[[ Provided records, beginning ]]

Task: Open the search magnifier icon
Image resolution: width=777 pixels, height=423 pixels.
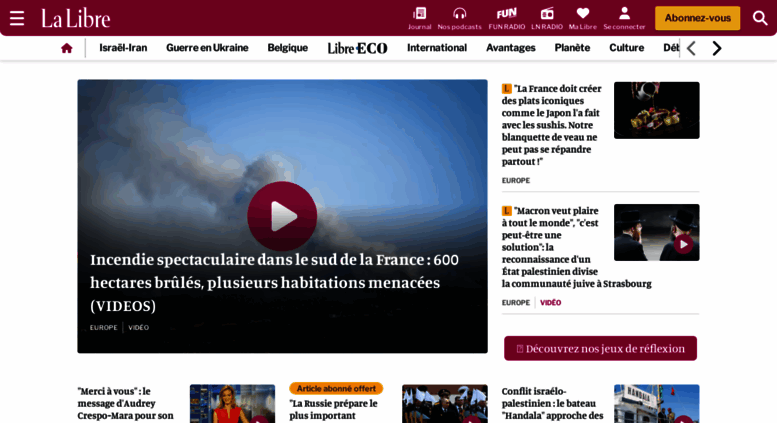Action: pos(760,18)
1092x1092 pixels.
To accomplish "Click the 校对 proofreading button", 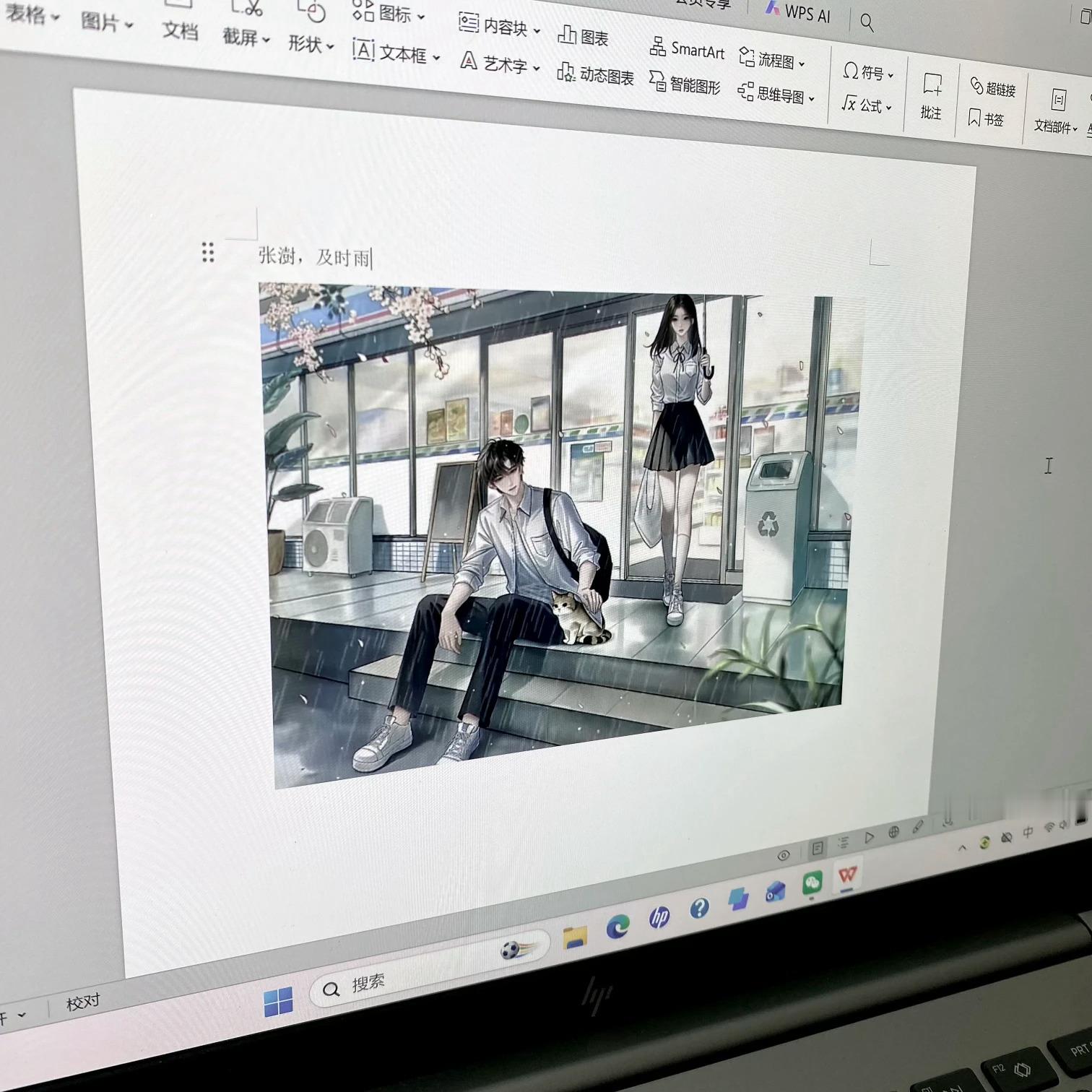I will 83,1002.
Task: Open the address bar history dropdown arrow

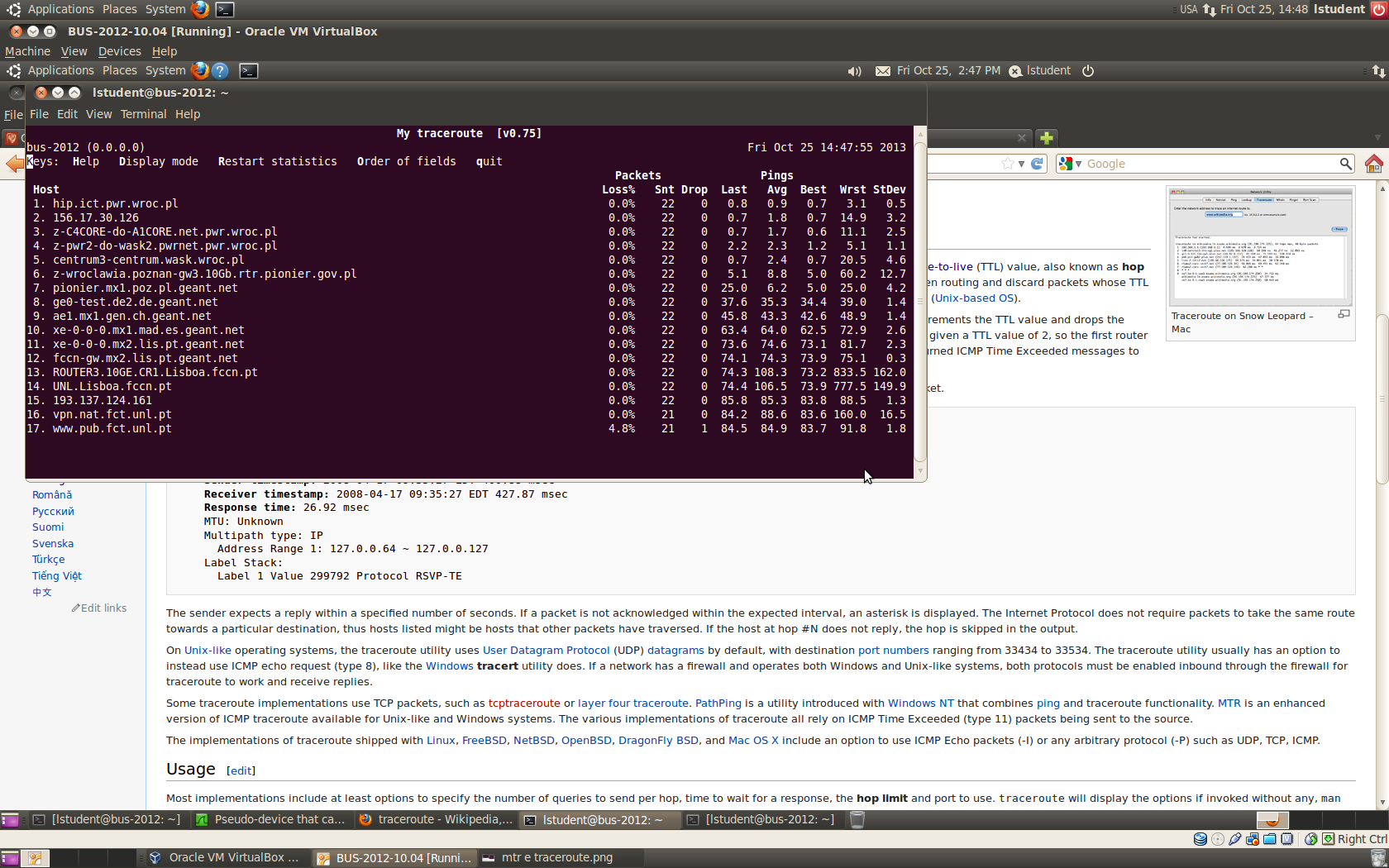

[[ Provided records, end ]]

Reproduce every line from the preceding data in which the word "Open" can be found.

Task: Open the search magnifier icon
Task: Open the address bar history dropdown arrow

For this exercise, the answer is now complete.